Ever since Private Media bought them out their IT has gone to the sh!thouse. I get the email every weekday, as always, but now when I click on a link to read the article, it demands I log in, again for every article, every day.
Try to ring Private Media and you get treated the same as every other organisation treats you these days – it goes to a voicemail and you are required to leave a message or put your complaint on their website because they’re too busy to worry about customer relations by actually having someone answer a phone.
I have done this previously and got some anodyne rubbish back but the problem is still the same.
Private Media clearly doesn’t give a rat’s @rse about its subscribers by fixing this problem.
That actually signs like more a problem with your browser than Crikey. But hard to know without the details
A problem with Google? I checked again and today it is not demanding I log in for every article, as it was last week, but still for the first article.
BTW, I use Google on my iPad (now) and Firefox on my laptop.
Would whoever is posting a negative on my comments like to explain why?
Agree DF. Ive turned off the auto renew. Can’t fathom why anyone would want to stay when all their decent journos, like Hardaker and Maeve, are leaving or have left. Since Sacking Peter Fray, the editorial leadership has been a joke. I’d say it’s about as competent as the pathetic website upgrade but even that’s probably too charitable.
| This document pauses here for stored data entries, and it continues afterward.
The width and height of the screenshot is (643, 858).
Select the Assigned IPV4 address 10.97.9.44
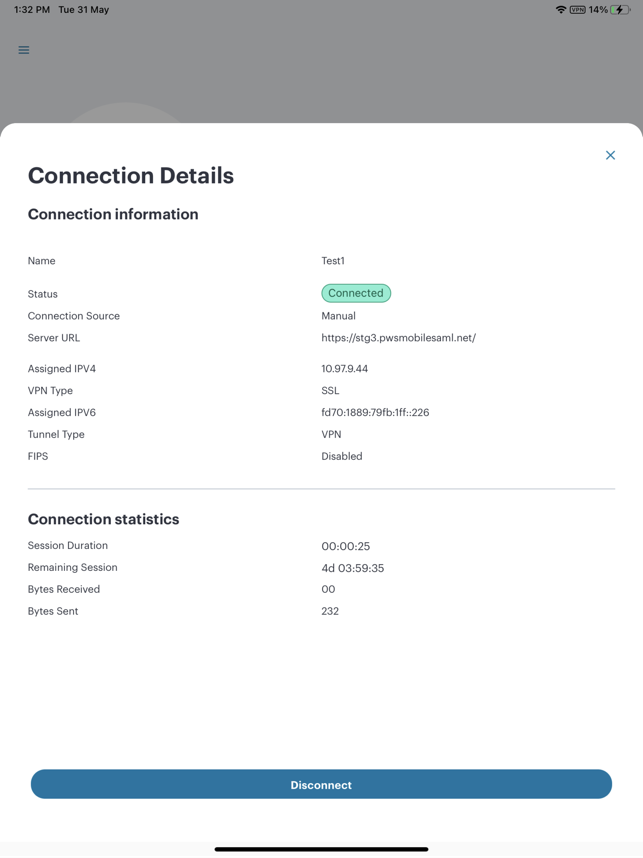point(344,369)
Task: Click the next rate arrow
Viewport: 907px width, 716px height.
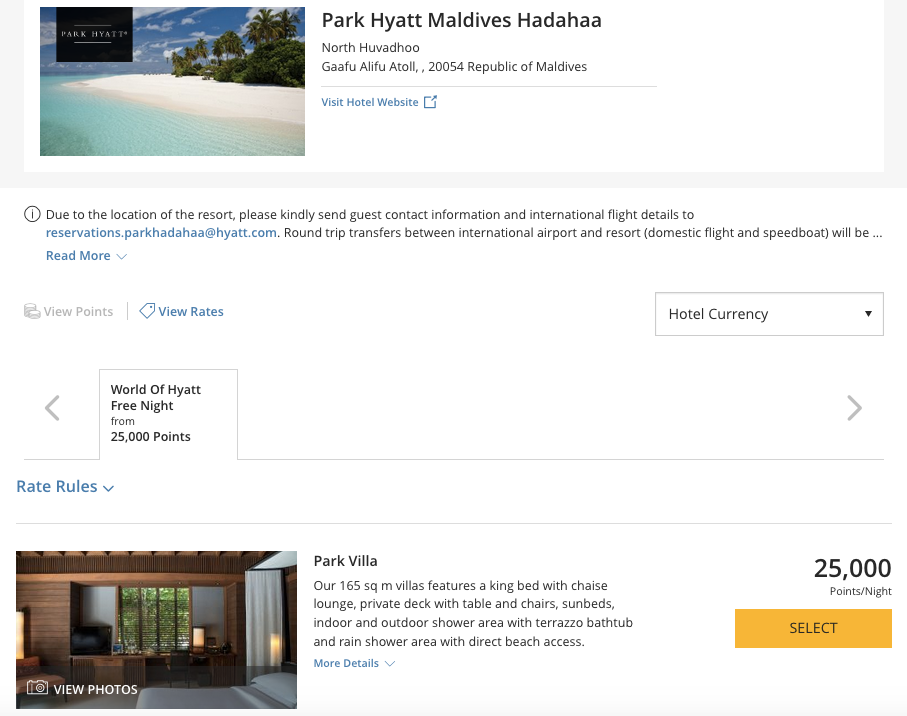Action: 854,408
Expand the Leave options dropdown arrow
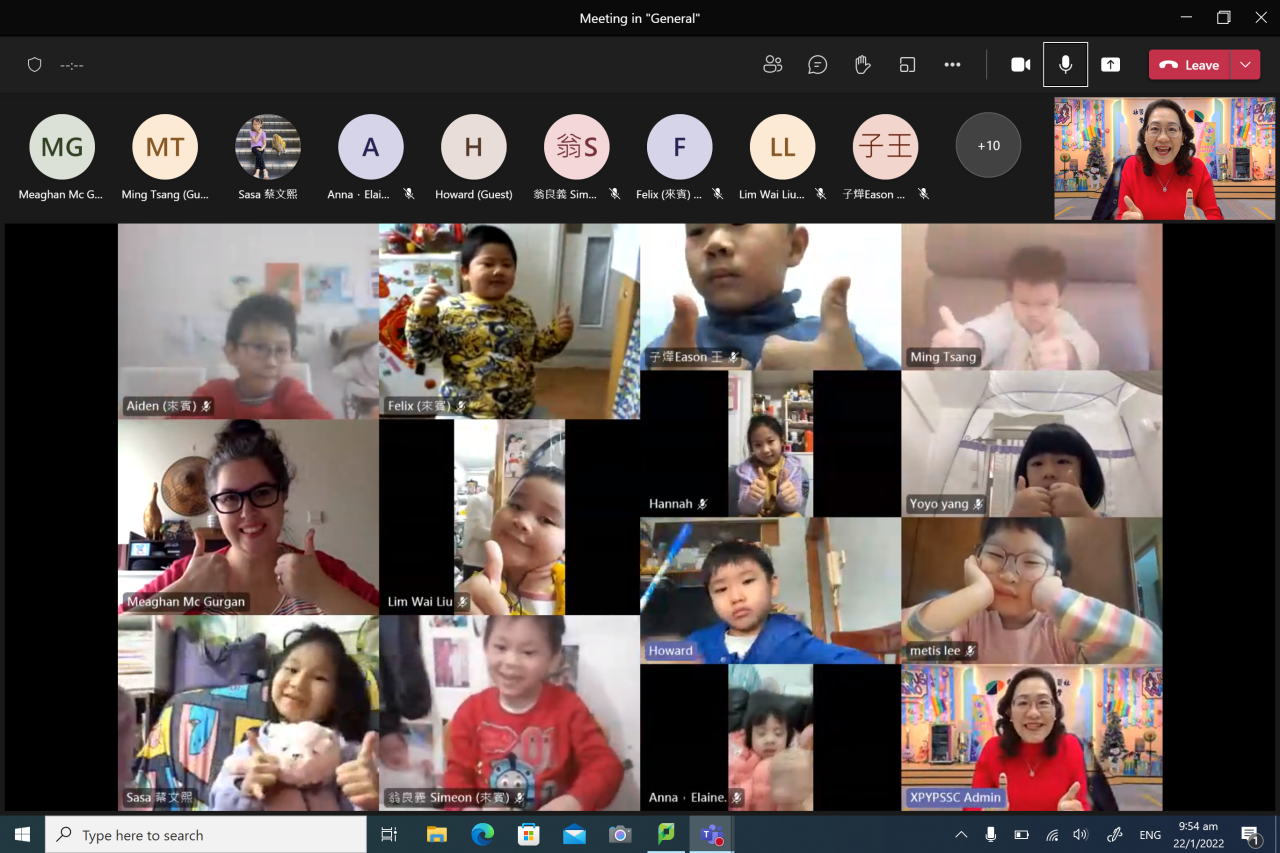This screenshot has height=853, width=1280. tap(1245, 65)
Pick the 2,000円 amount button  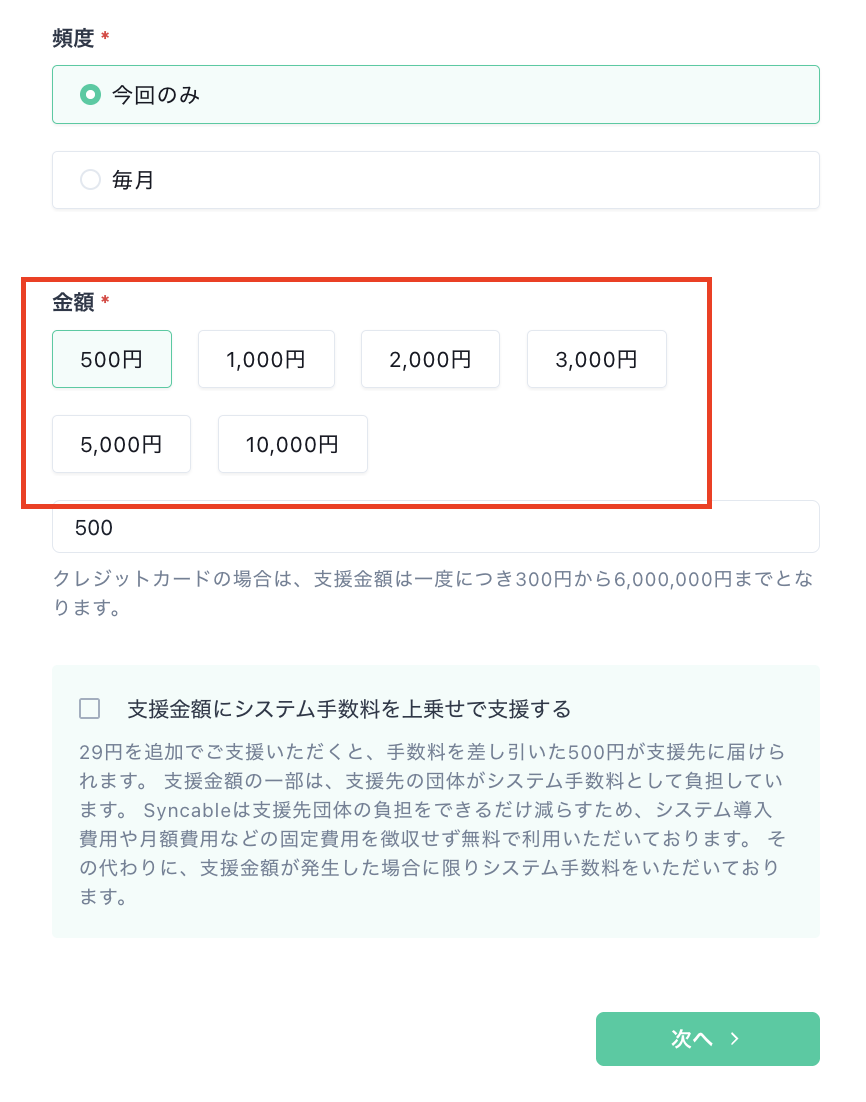[430, 359]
I only subscribe when the discounts are on. It comes down to what flavour pap you want. In my case, it’s anything but Murdoch or Fairfux.
MWM is good, and Crikey nemesis, FJ, has had to stop journalling because he was so good the death threats were more than threats.
Plus the comments here are entertaining.
A friend asked me to point out that it’s presumably because you’re posting negative off-topic comments in a place that won’t get them dealt with. Free speech though.
Robby Crusoe you ain’t.
Same login problem here
ditto, never a problem until Crikey ‘updated’ their website…
And it only took 3 months!
Yes I had the problem but it has now gone and I did something I can’t remember . . .
My biggest complaint is not being able to comment on political articles.
I hope we get plenty of comments on Dutton’s brain-snap on Woolies. what a d-ckhead
He-he, good one Charlie. And thanks. Royality is defunct, as it ought to be in the real political and moral universe that is Liberal Democracy. One wonders at all the hoopla. Royality can help us understand history and older cultures. But perpetuating it today seems surreal, mischievous and perhaps a tad perverse. Let’s address the reality, and the threats posed to our world by the intrusions and infusions of the far right and would-be dictators, such as in the possible ascension to the Presidental throne once again of Donald Trump. Charlie’s piece is nonetheless spot on, seeing the trash for what it is.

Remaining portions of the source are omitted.